• _Data for review_
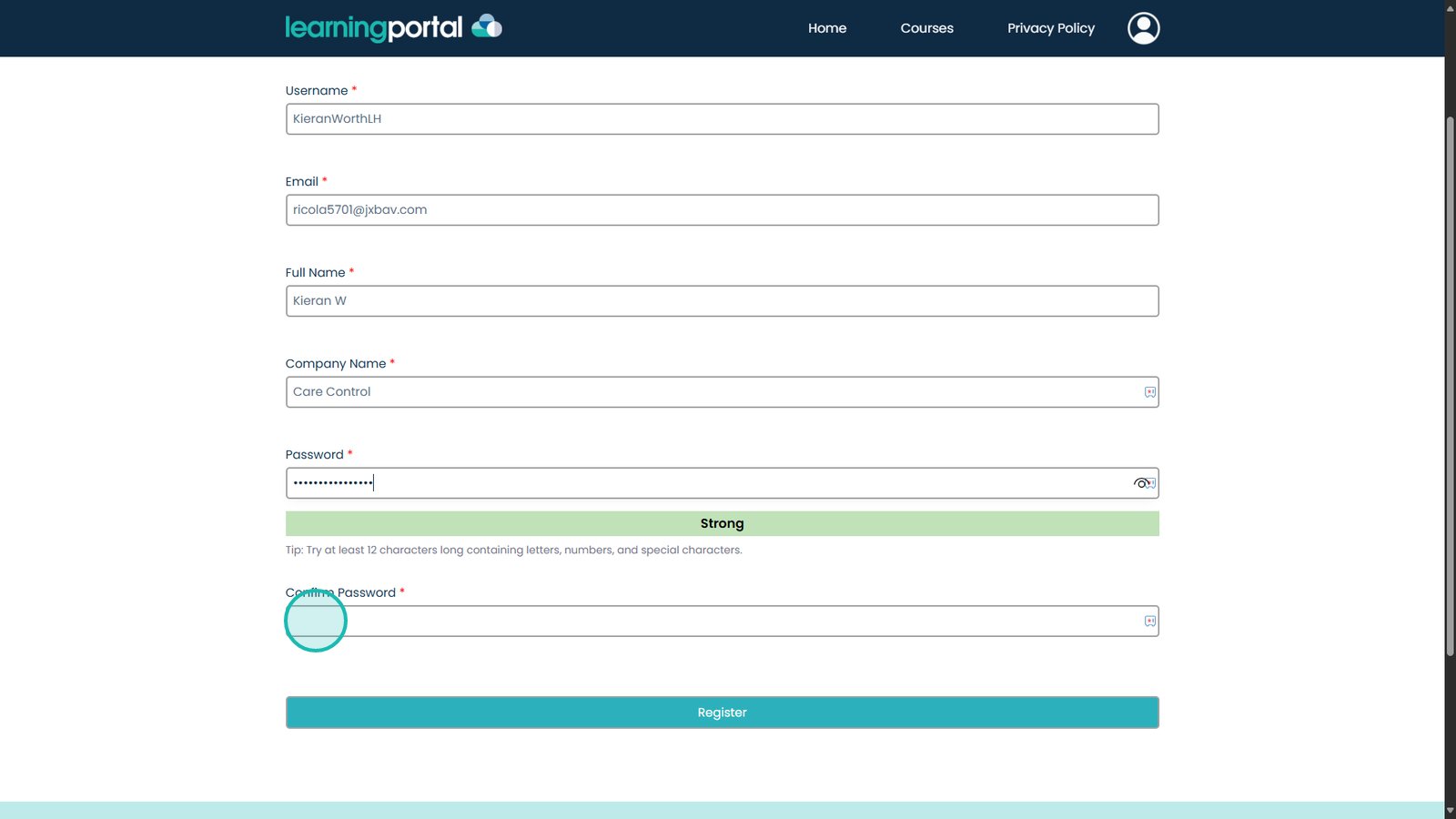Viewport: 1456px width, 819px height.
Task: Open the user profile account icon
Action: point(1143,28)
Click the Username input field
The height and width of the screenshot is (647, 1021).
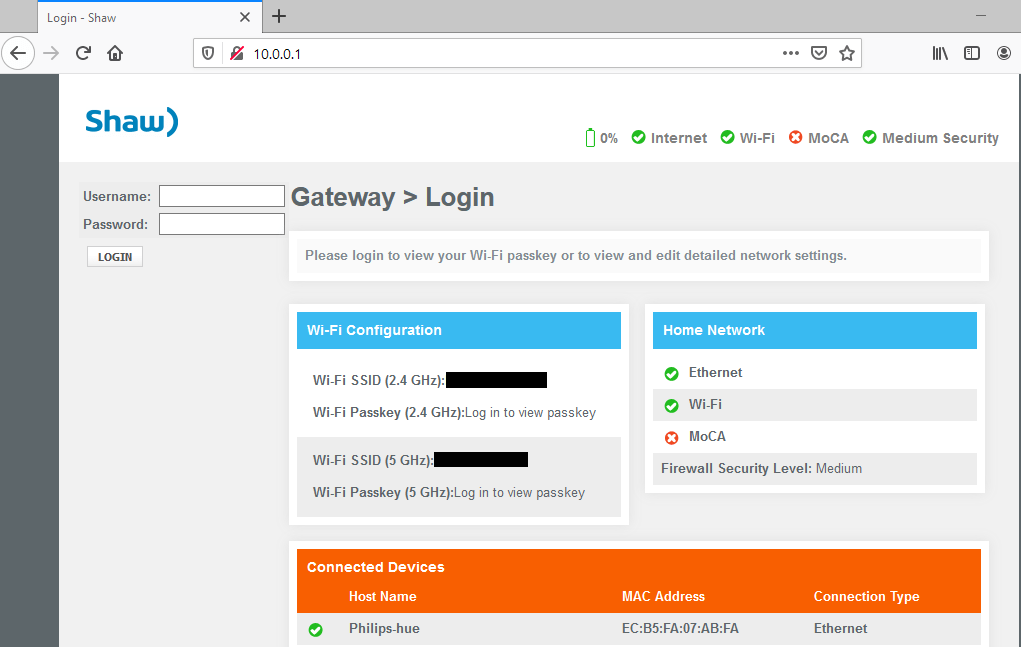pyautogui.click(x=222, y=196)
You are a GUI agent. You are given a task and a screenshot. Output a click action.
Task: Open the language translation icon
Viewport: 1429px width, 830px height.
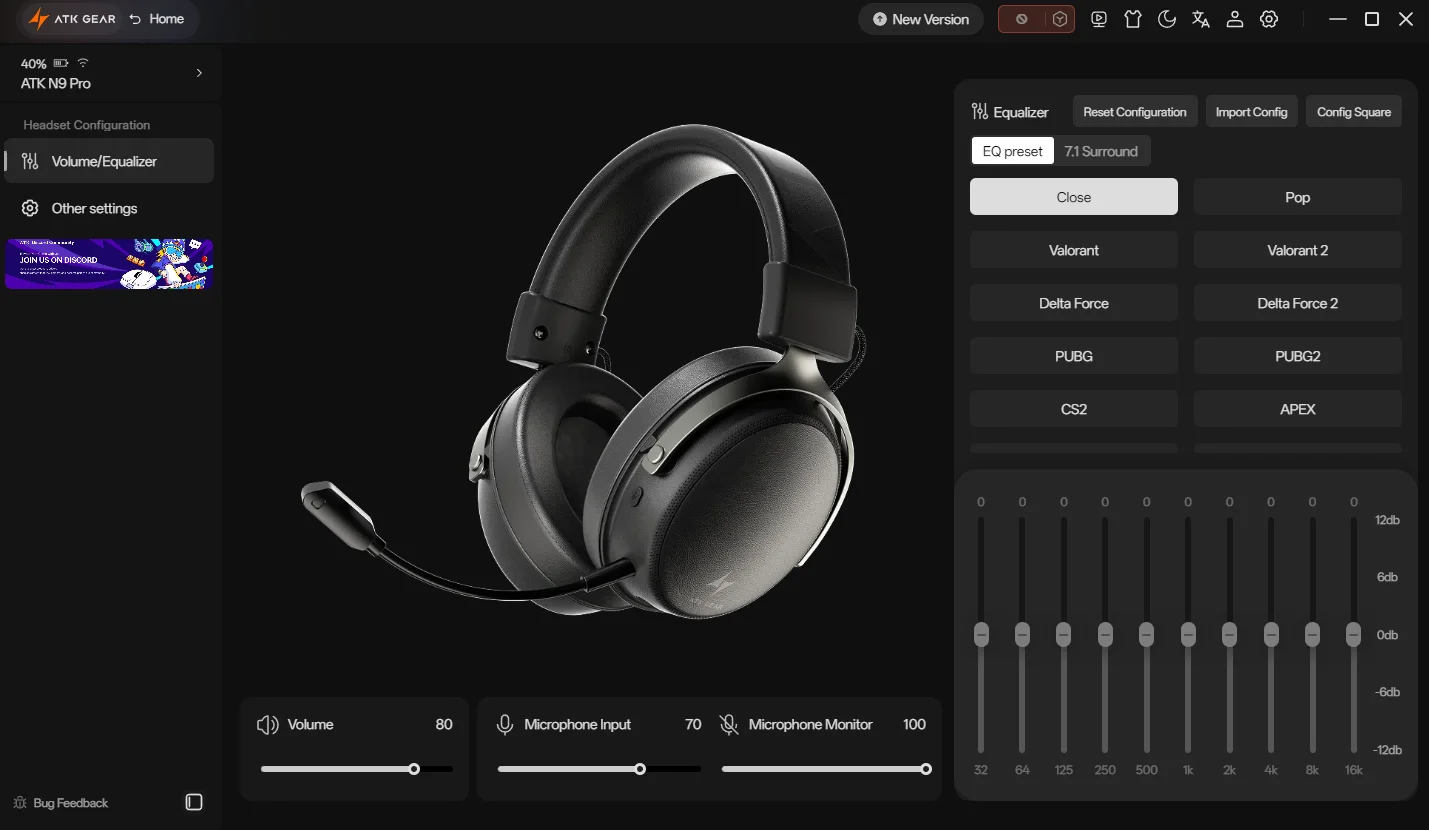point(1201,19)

• _Required work_
Please give again only the lines from the one containing "Task: Open the language translation icon" through the last line of the entries above, exactly as they stand and without pictures.

• _Solution_
Task: Open the language translation icon
Viewport: 1429px width, 830px height.
point(1201,19)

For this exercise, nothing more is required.